Survival of Salmonella and Staphylococcus aureus in Mexican Red Salsa in a Food Service Setting

Franco, W; Hsu, WY; Simonne, AH


Mexican red salsa is one of the most common side dishes in Mexican cuisine. According to data on foodborne illnesses collected by the Centers for Disease Control and Prevention, salsa was associated with 70 foodborne illness outbreaks between 1990 and 2006. Salsa ingredients such as tomatoes, cilantro, and onions often have been implicated in foodborne illness outbreaks. Mexican-style restaurants commonly prepare a large batch of red salsa, store it at refrigeration temperatures, and then serve it at room temperature. Salmonella is one of the top etiologies in foodborne illness outbreaks associated with salsa, and our preliminary studies revealed the consistent presence of Staphylococcus aureus in restaurant salsa. In the present study, we evaluated the survival of Salmonella Enteritidis and S. aureus inoculated into restaurant-made salsa samples stored at ambient (20 degrees C) and refrigeration (4 degrees C) temperatures. These test temperature conditions represent best-case and worst-case scenarios in restaurant operations.
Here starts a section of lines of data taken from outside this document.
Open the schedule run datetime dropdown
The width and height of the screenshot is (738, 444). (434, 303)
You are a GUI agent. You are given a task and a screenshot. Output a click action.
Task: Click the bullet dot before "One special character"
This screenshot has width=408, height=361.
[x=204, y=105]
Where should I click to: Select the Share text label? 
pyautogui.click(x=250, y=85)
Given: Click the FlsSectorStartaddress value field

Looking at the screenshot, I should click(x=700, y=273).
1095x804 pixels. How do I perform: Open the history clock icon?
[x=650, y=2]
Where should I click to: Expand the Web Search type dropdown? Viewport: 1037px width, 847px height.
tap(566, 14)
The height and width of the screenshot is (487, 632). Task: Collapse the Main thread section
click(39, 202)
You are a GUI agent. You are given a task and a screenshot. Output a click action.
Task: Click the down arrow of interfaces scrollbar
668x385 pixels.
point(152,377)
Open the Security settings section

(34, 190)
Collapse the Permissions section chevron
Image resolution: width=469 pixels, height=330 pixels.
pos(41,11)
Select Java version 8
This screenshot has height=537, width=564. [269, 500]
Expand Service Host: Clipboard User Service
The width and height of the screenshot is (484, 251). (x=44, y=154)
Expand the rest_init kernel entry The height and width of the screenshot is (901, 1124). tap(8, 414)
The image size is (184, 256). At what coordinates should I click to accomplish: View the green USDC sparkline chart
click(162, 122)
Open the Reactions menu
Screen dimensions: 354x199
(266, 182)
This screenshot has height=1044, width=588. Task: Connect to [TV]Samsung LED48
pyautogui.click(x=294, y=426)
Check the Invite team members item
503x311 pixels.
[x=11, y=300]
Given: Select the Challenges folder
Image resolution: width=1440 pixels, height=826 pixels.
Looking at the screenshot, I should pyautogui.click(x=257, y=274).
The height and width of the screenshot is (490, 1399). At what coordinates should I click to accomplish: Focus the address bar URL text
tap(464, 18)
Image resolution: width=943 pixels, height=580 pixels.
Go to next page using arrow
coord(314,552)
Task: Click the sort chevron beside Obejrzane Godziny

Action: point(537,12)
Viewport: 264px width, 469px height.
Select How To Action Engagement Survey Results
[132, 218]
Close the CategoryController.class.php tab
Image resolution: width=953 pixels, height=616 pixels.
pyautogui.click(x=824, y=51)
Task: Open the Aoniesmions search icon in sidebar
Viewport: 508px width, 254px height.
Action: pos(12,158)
Salmonella survived in all samples stored at room temperature, but S. aureus populations significantly decreased after 24 h of storage at room temperature. No enterotoxin was detected in samples inoculated with S. aureus at 6.0 log CFU/g. Both microorganisms survived longer in refrigerated samples than in samples stored at room temperature. Overall, both Salmonella and S. aureus survived a sufficient length of time in salsa to pose a food safety risk.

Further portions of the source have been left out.